**PAGE EXTRACT:**

------------------------------

E-learning refers to the integration of digital resources and computer-based tools to enhance the teaching and learning process (Seery and O’Connor, 2015). In chemistry, research underscores the importance of incorporating instructional computer systems, such as e-learning tools, to improve the effectiveness of chemistry education (Brindha et al., 2015; Wörner et al., 2022). A strong laboratory component is central to most chemistry courses, as practical experiments are essential for understanding chemical concepts. However, conducting these experiments can be costly, time-consuming, and sometimes hazardous (Georgiou et al., 2007). Given the significance of experiments in chemistry education, e-learning technologies offer an alternative by allowing students to engage in simulated chemical experiments. These simulations enable students to manipulate variables, observe reactions, and gain a deeper understanding of the underlying scientific principles (Jakkula et al., 2020).

A wide array of digital tools, including simulators and virtual laboratories, is available online to facilitate a deeper understanding of essential chemistry principles. The primary goal of these tools is to create a dynamic, progressive, and transforming learning process that enhances the study of chemistry (Urquizo et al., 2022).

2.3 Virtual laboratories as an innovative teaching tool

It is widely recognized that using virtual educational tools is crucial for teaching practical components across various academic levels (Darrah et al., 2014). In chemistry, virtual laboratories represent a significant technical advancement, offering an innovative approach to teaching that holds great promise for enhancing the learning process. A growing body of literature highlights the importance of virtual laboratories in chemistry education (Chan et al., 2021).

------------------------------

**RECORDED DATA:**

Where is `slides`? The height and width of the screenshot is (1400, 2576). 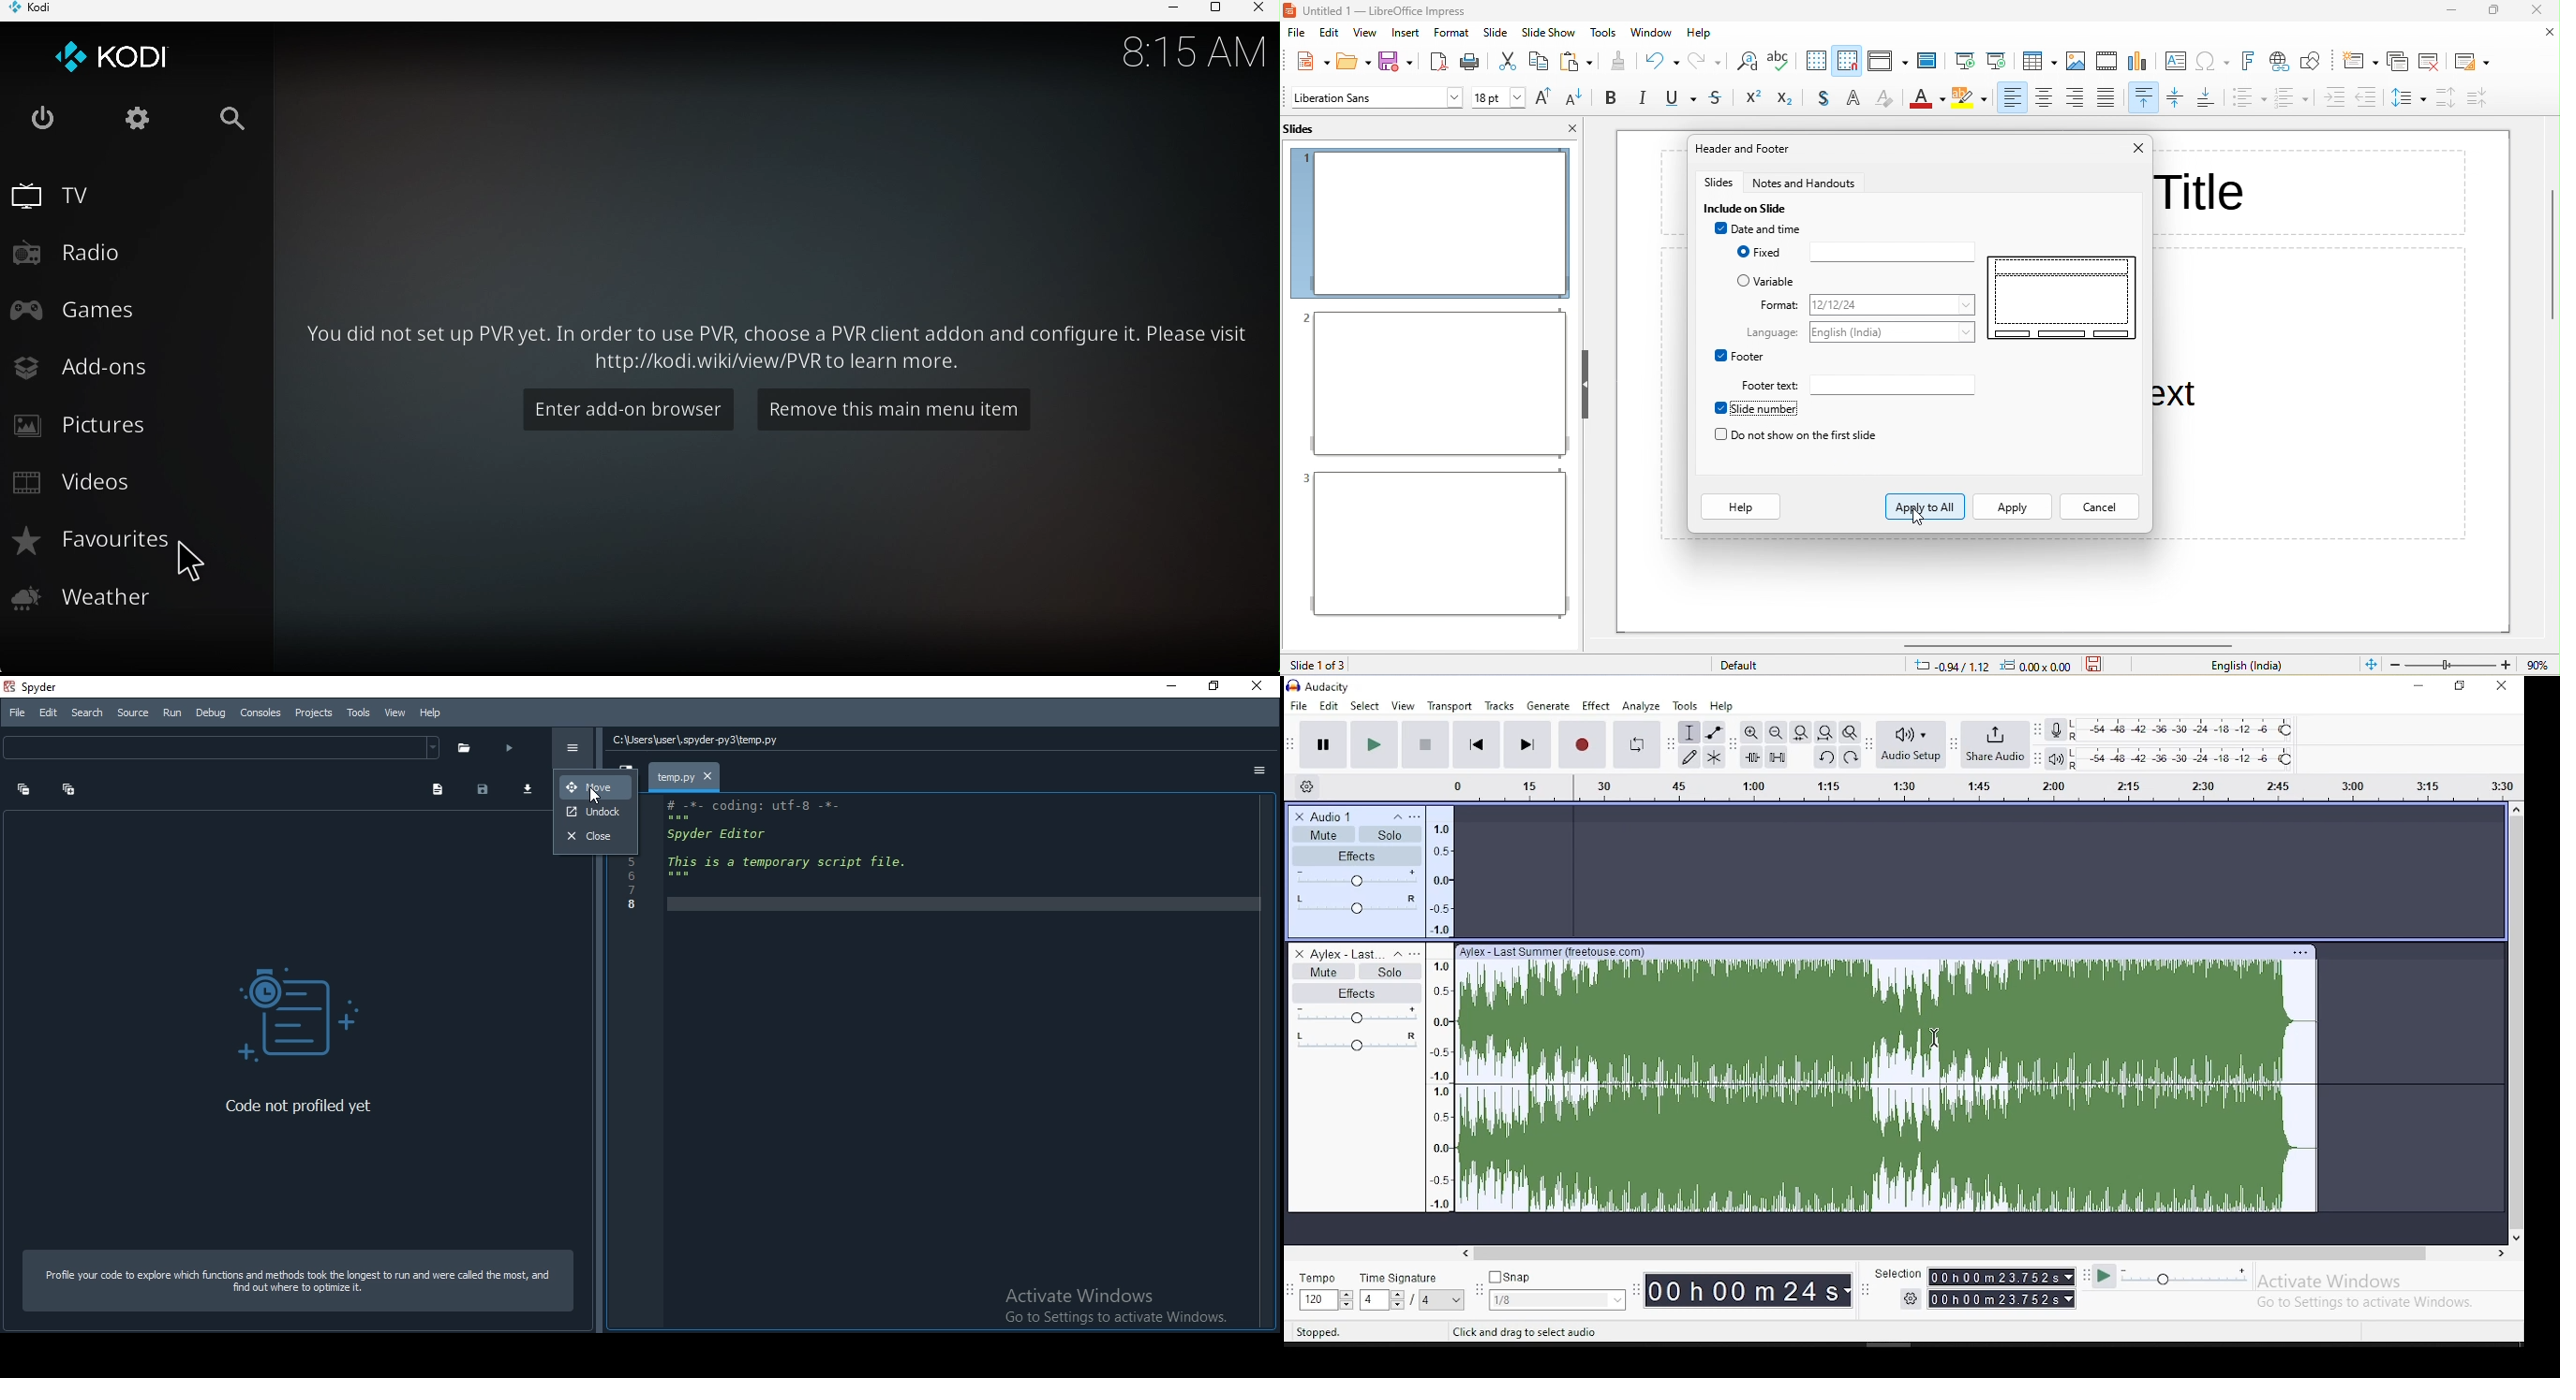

------------------------------

**WHAT THIS EXERCISE ASKS:**
1 - Which sources does the passage on e-learning in chemistry cite? List every citation in the form given in the passage.
2 - Take up the passage on e-learning and virtual laboratories in chemistry after its final sentence and carry it forward.

**RESPONSE LIST:**
1 -
- Seery and O'Connor, 2015
- Brindha et al., 2015
- Wörner et al., 2022
- Georgiou et al., 2007
- Jakkula et al., 2020
- Urquizo et al., 2022
- Darrah et al., 2014
- Chan et al., 2021

2 -
Virtual laboratories are described as experiential learning environments that closely mimic real-world experiences. They enable the development of laboratory practices through a user-friendly interface where various equipment and tools are accessible based on specific needs. Users can execute different instructions through the computer, facilitating an effective hands-on learning approach in a simulated setting (Urquizo et al., 2022). The integration of virtual laboratories has become a critical strategy to ensure the continuity of student learning, providing engaging and interactive experiences that can supplement or, in some cases, replace traditional laboratory activities (Villanueva and Zimmermann, 2020). Virtual laboratories have been shown to help students visualize abstract concepts, reinforce their understanding, and achieve better conceptual learning compared to traditional laboratory settings (Wörner et al., 2022). In particular, using virtual laboratories to teach chemistry helps decrease chemical waste and pollution while saving money, time, and resources (Potkonjak et al., 2016). This underscores the significance of virtual laboratories in chemistry education. Brinson (2015) compiled a literature review concerning empirical research related to the learning outcomes in virtual versus traditional laboratories (Brinson, 2015). According to his review, virtual laboratories provide equal or better achievement of learning outcomes in all categories.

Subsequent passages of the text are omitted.